[MATERIAL SUPPLIED — start]

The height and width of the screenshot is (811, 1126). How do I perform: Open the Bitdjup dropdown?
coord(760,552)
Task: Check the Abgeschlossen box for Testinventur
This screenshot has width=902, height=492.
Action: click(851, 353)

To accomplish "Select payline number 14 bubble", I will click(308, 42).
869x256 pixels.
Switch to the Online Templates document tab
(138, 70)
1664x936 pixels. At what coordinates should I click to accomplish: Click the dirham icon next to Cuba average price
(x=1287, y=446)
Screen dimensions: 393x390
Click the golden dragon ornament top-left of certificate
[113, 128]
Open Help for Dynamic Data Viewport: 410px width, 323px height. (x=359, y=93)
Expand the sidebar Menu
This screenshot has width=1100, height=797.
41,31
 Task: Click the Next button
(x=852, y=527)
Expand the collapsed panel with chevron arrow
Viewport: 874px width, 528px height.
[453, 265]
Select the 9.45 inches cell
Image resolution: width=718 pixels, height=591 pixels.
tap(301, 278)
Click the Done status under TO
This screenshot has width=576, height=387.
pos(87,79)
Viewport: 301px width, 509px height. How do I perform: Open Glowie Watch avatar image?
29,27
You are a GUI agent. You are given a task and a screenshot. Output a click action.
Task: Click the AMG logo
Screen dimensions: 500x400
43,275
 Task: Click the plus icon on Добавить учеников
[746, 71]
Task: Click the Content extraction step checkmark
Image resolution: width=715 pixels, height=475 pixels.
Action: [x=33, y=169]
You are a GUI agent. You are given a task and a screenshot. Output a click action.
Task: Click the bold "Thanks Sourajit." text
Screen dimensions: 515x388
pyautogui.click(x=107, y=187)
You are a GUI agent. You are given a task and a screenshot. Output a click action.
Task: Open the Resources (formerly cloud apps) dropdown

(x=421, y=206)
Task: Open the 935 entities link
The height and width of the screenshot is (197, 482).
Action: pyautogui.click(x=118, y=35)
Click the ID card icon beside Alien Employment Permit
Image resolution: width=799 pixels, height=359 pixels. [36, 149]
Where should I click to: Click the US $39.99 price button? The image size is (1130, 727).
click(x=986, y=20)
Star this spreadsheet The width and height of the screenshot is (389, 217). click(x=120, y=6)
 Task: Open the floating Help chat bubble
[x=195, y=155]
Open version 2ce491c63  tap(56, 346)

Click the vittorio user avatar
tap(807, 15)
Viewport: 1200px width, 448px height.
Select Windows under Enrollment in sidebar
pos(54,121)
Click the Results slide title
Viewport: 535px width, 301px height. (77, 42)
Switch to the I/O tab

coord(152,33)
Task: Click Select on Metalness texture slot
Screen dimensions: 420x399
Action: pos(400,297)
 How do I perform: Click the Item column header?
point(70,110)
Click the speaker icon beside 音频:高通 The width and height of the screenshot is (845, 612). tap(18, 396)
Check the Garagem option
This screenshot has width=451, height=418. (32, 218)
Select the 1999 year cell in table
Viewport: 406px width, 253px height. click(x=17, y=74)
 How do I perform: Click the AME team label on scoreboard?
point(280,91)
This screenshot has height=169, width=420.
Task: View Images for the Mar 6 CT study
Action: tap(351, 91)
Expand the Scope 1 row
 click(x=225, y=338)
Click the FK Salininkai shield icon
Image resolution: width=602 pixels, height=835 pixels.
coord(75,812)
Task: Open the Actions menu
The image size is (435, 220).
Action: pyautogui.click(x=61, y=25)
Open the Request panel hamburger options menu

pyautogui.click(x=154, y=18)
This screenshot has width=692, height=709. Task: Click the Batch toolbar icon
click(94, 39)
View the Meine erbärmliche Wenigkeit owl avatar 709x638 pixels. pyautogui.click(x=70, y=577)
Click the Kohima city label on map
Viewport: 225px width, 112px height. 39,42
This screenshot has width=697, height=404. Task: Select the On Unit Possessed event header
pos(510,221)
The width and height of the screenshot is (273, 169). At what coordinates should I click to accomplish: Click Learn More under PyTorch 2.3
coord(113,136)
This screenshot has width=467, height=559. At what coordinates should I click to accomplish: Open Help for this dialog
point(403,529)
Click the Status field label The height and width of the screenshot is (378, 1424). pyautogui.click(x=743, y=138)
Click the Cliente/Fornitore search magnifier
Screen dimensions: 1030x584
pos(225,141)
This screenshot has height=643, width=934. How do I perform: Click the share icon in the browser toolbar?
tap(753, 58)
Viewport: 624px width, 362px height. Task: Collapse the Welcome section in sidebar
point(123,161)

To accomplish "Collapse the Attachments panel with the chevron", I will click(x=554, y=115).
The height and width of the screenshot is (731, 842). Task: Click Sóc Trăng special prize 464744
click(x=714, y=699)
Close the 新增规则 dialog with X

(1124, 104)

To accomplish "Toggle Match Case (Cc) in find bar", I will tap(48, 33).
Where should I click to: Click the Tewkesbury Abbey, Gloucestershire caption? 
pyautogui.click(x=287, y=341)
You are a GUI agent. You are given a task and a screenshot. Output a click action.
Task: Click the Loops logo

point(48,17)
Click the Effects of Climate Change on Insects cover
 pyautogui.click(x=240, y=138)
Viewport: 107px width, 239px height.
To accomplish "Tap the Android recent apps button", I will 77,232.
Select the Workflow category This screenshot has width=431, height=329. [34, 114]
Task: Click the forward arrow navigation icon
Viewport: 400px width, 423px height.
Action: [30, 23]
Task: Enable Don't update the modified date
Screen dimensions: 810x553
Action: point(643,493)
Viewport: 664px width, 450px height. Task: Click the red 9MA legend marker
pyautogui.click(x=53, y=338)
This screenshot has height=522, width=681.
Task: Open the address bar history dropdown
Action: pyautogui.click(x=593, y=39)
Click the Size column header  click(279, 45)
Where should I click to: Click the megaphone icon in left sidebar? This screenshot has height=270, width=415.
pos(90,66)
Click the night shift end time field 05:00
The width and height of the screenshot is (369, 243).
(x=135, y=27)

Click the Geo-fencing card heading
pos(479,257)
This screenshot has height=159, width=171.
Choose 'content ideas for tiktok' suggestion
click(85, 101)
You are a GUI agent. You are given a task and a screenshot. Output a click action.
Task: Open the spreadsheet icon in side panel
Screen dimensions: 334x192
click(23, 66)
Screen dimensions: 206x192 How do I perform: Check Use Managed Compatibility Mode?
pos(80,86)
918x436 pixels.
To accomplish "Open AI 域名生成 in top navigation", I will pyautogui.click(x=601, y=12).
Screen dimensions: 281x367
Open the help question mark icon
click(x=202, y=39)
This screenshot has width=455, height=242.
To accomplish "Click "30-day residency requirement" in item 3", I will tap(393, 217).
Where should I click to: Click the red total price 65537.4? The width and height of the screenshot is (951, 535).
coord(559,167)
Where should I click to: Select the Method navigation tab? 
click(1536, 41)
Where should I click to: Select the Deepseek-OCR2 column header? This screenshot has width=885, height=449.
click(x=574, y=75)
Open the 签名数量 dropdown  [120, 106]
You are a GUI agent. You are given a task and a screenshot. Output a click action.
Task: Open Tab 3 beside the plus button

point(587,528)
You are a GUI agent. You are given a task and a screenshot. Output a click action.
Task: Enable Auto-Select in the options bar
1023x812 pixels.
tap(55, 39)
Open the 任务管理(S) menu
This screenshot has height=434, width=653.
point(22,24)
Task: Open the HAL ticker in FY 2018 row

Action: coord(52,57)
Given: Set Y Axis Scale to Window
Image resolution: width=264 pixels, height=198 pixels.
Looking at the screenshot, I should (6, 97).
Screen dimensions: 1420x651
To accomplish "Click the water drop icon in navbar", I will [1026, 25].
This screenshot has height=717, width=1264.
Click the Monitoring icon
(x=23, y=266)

[MATERIAL SUPPLIED — finish]

WORK ORDER: Where a line of the entries above holds the word "spreadsheet", return that line.

REPLY:
Star this spreadsheet The width and height of the screenshot is (389, 217). click(x=120, y=6)
Task: Open the spreadsheet icon in side panel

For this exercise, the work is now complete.